### TASK DIRECTIONS
Identify each line in the items below that contains the string "pixels", treating uppercase and lowercase as distinct, and copy every such line in full.
====== MATERIAL PROVIDED
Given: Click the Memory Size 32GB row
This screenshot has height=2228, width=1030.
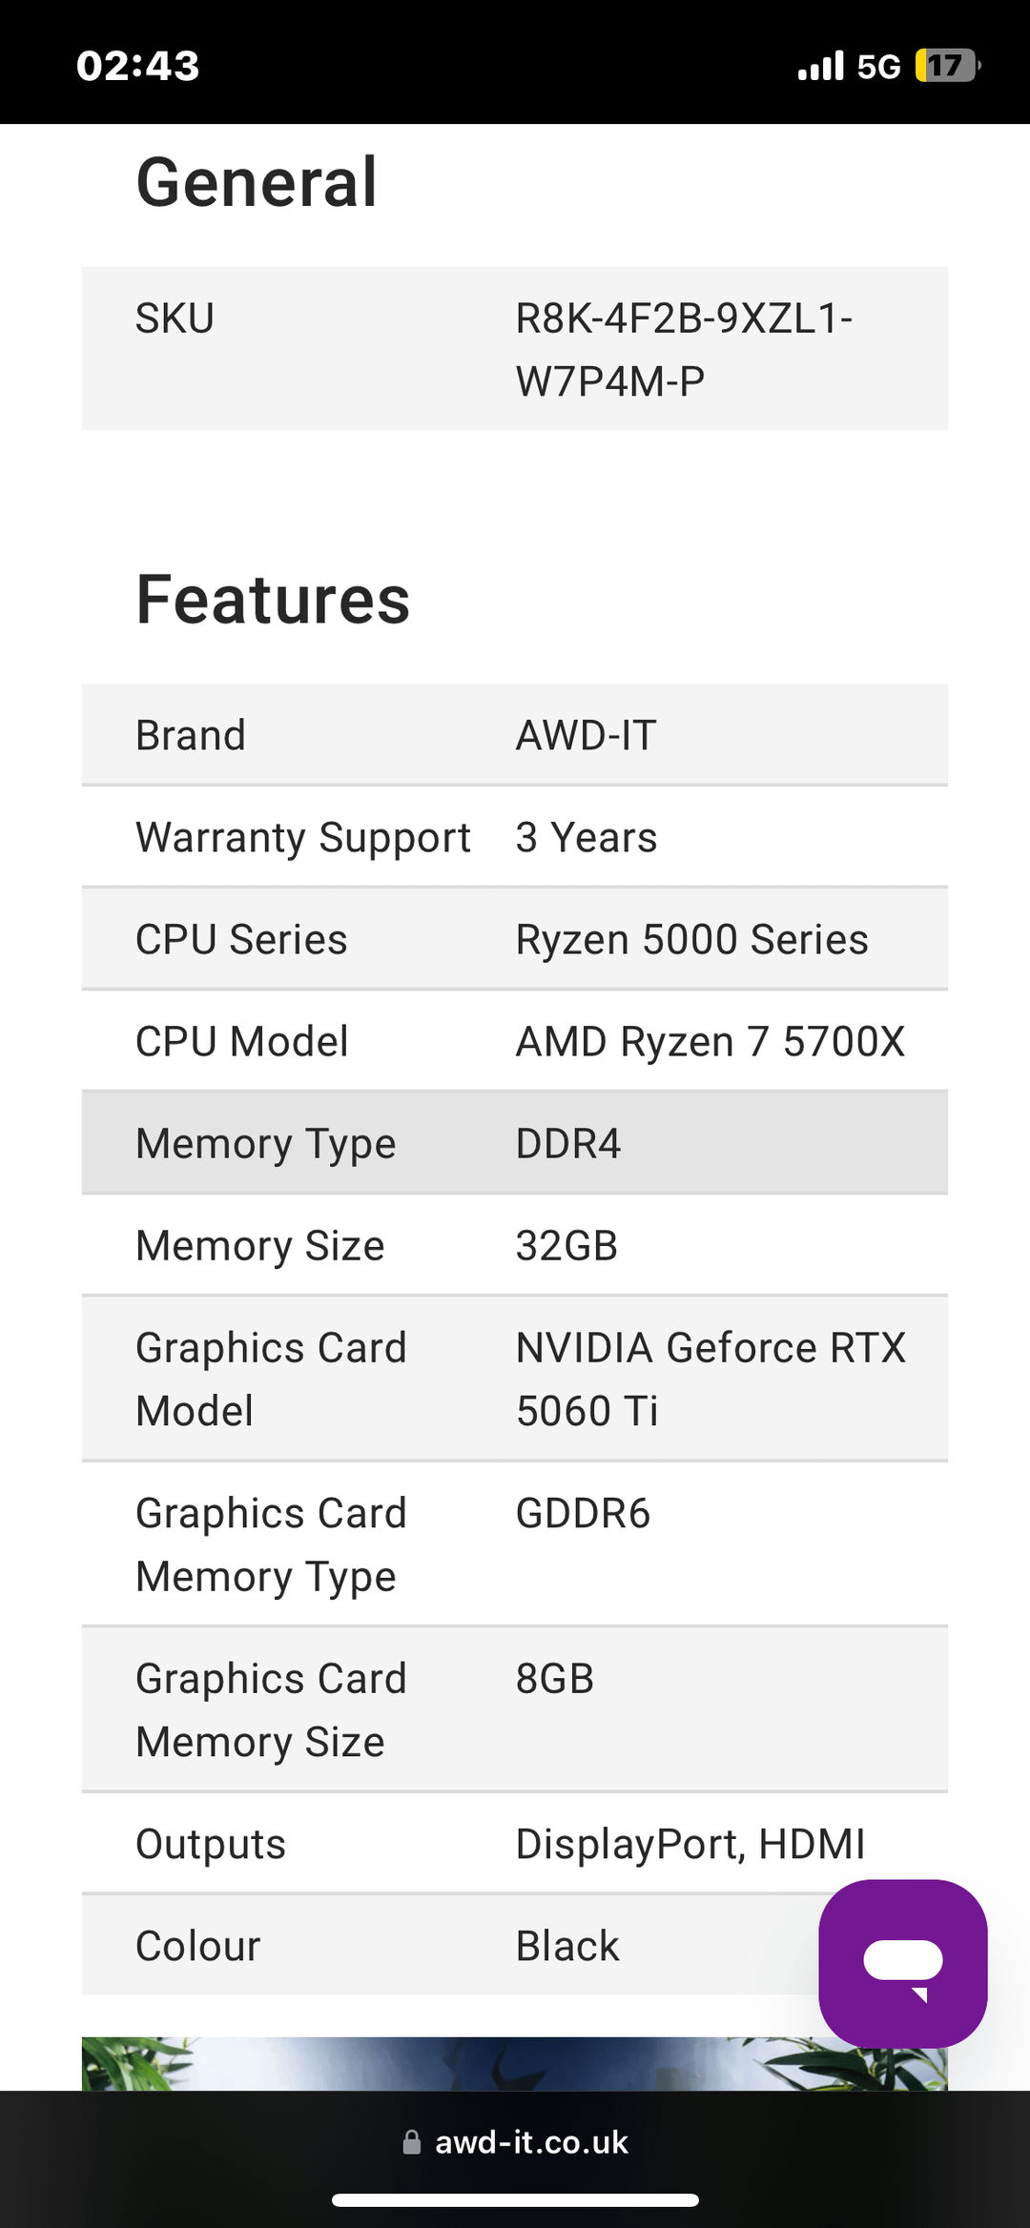Looking at the screenshot, I should (515, 1245).
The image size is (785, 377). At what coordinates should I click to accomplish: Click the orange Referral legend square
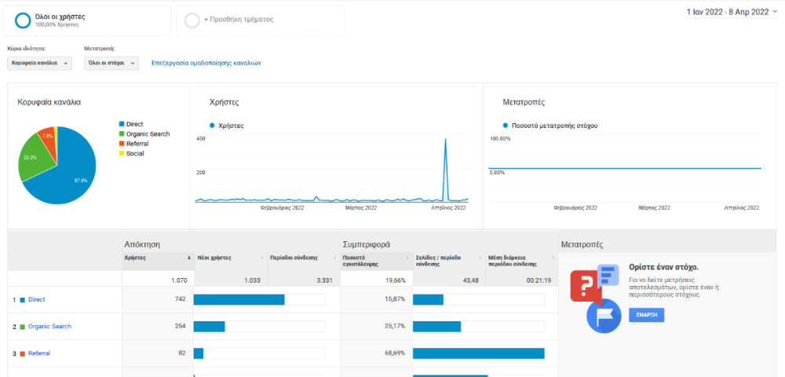tap(122, 144)
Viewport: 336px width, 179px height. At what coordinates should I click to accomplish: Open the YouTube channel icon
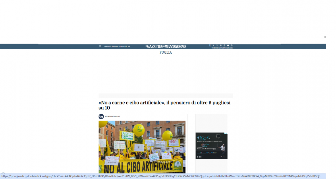(x=228, y=45)
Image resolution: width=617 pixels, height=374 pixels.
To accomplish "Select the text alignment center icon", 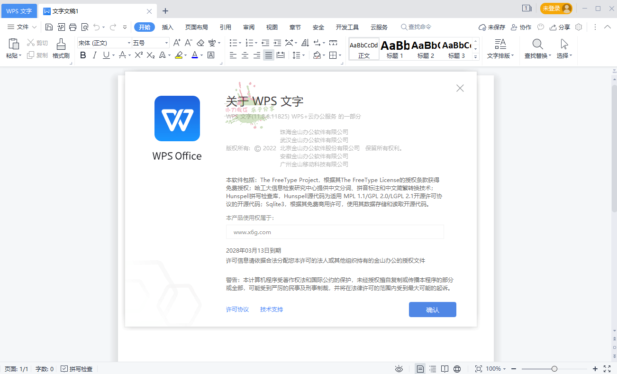I will pos(245,55).
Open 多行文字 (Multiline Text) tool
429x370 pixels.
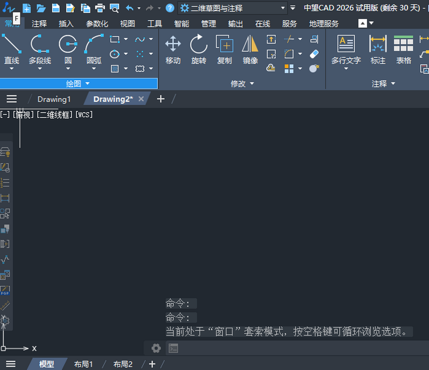click(x=346, y=50)
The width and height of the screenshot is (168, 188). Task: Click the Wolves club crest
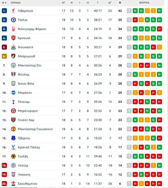point(13,156)
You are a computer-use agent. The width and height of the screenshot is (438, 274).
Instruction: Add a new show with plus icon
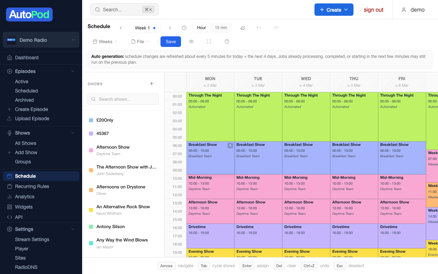coord(152,83)
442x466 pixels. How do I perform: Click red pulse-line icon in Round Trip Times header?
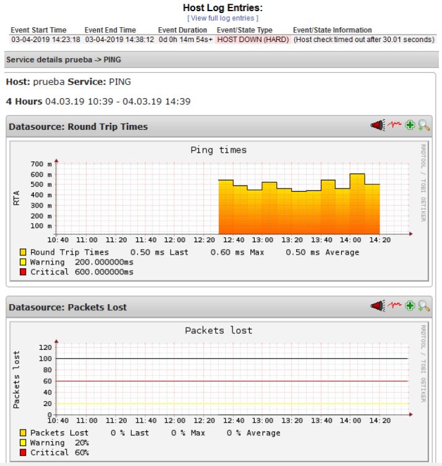[x=394, y=126]
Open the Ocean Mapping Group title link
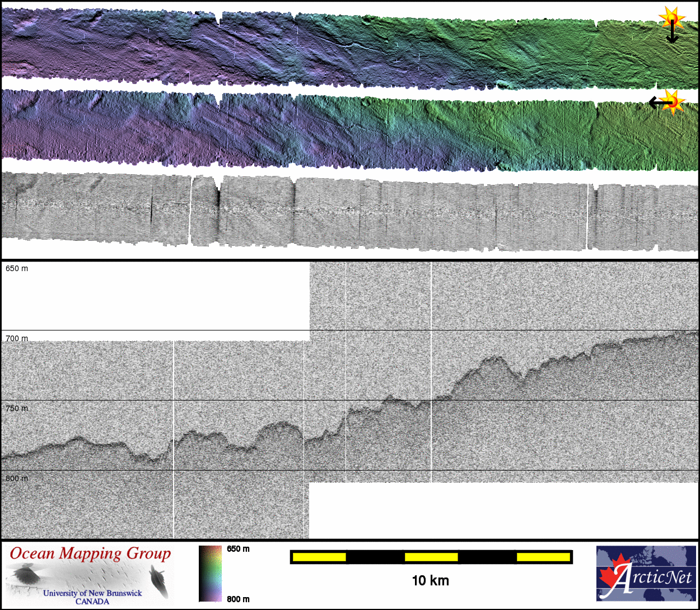 tap(90, 553)
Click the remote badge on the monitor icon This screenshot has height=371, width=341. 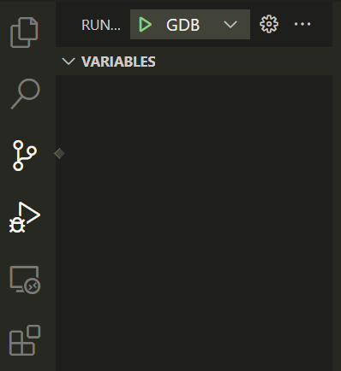pos(32,286)
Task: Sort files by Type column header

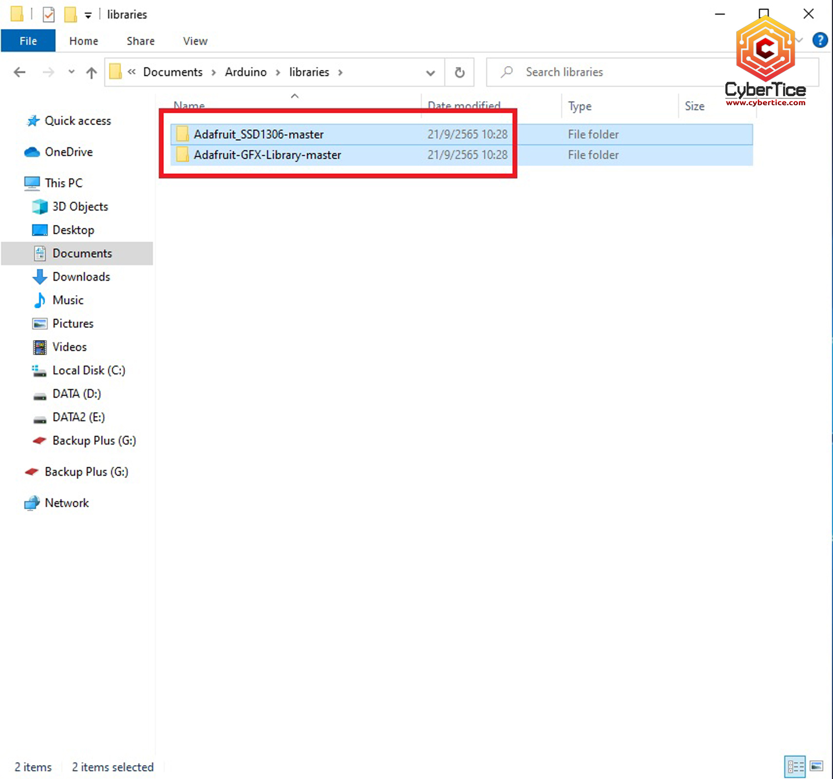Action: (x=579, y=106)
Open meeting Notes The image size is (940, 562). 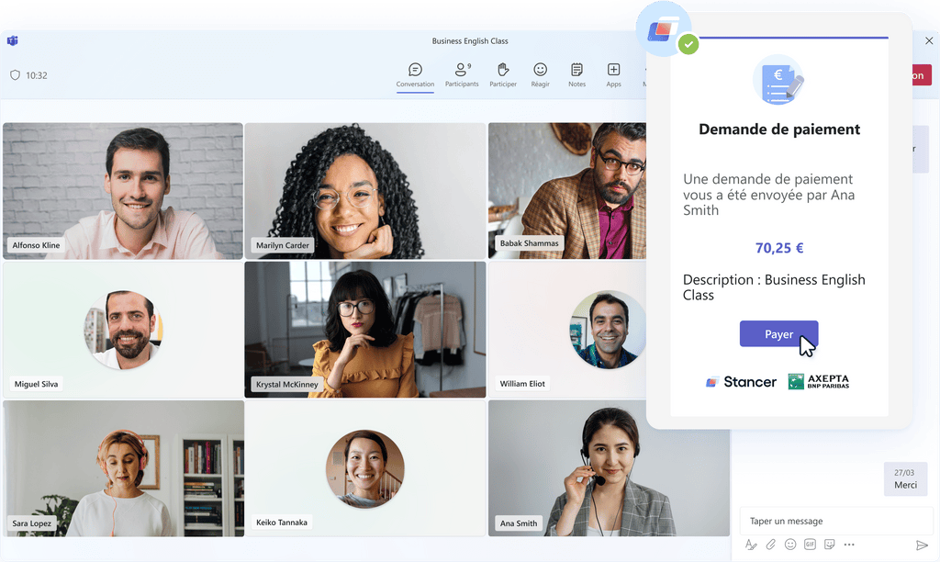(x=576, y=74)
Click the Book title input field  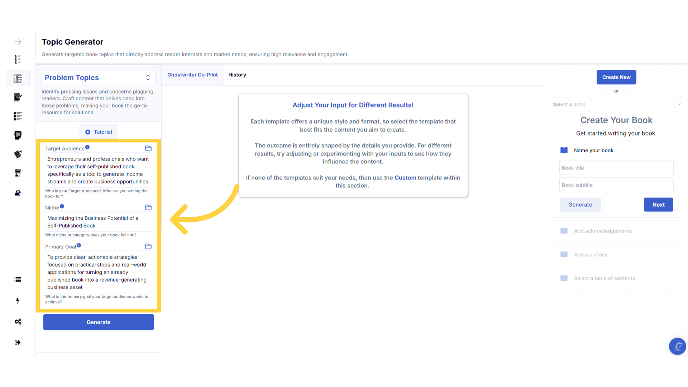tap(616, 168)
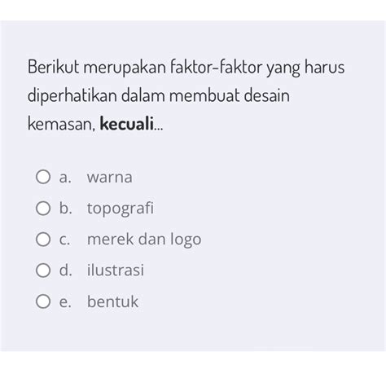Click the option letter "b."
The width and height of the screenshot is (386, 365).
66,209
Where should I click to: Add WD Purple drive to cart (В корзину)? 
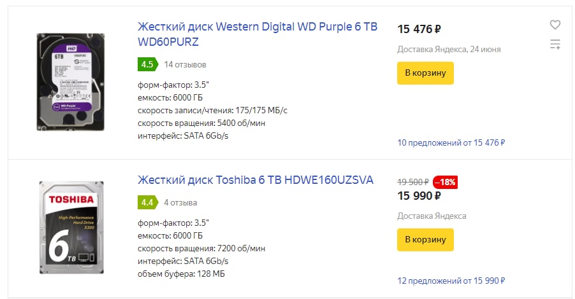(425, 73)
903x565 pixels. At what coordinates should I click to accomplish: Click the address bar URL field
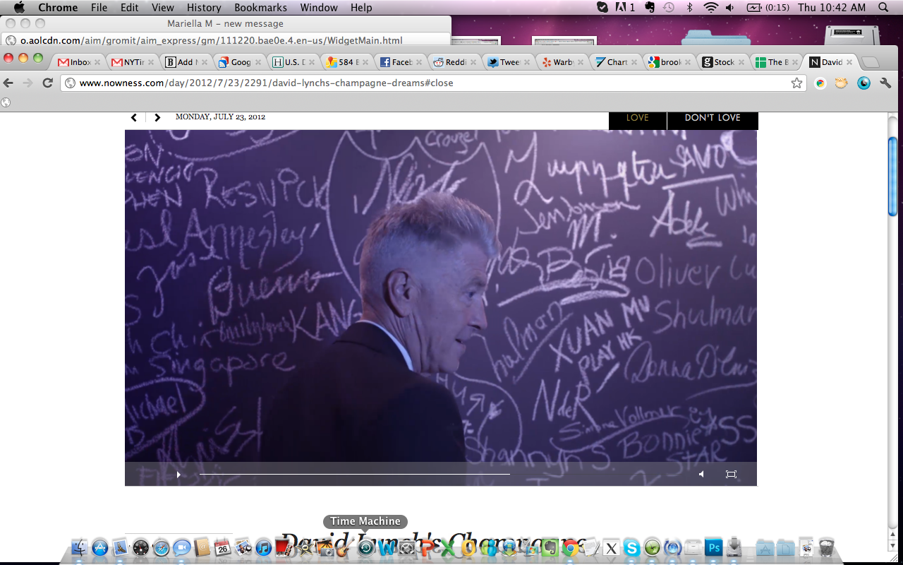(x=423, y=83)
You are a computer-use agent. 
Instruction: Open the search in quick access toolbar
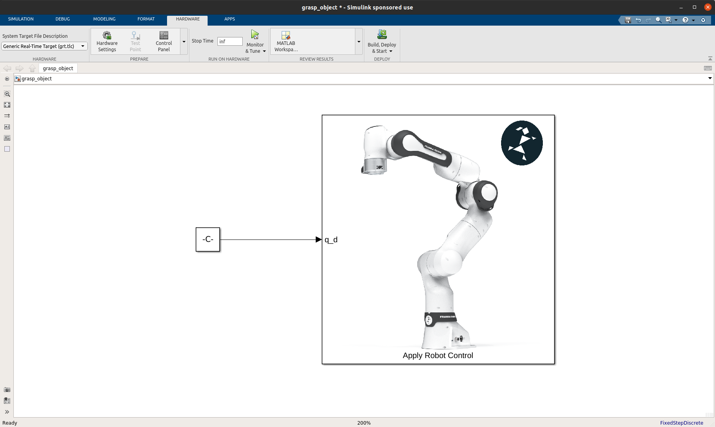pyautogui.click(x=658, y=20)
============
### COMPLETED TASK
Image resolution: width=617 pixels, height=374 pixels.
429x370 pixels.
442x466 pixels. How do I perform: Click red pulse-line icon in Round Trip Times header?
903x565 pixels. At what coordinates should I click to accomplish: Click the address bar URL field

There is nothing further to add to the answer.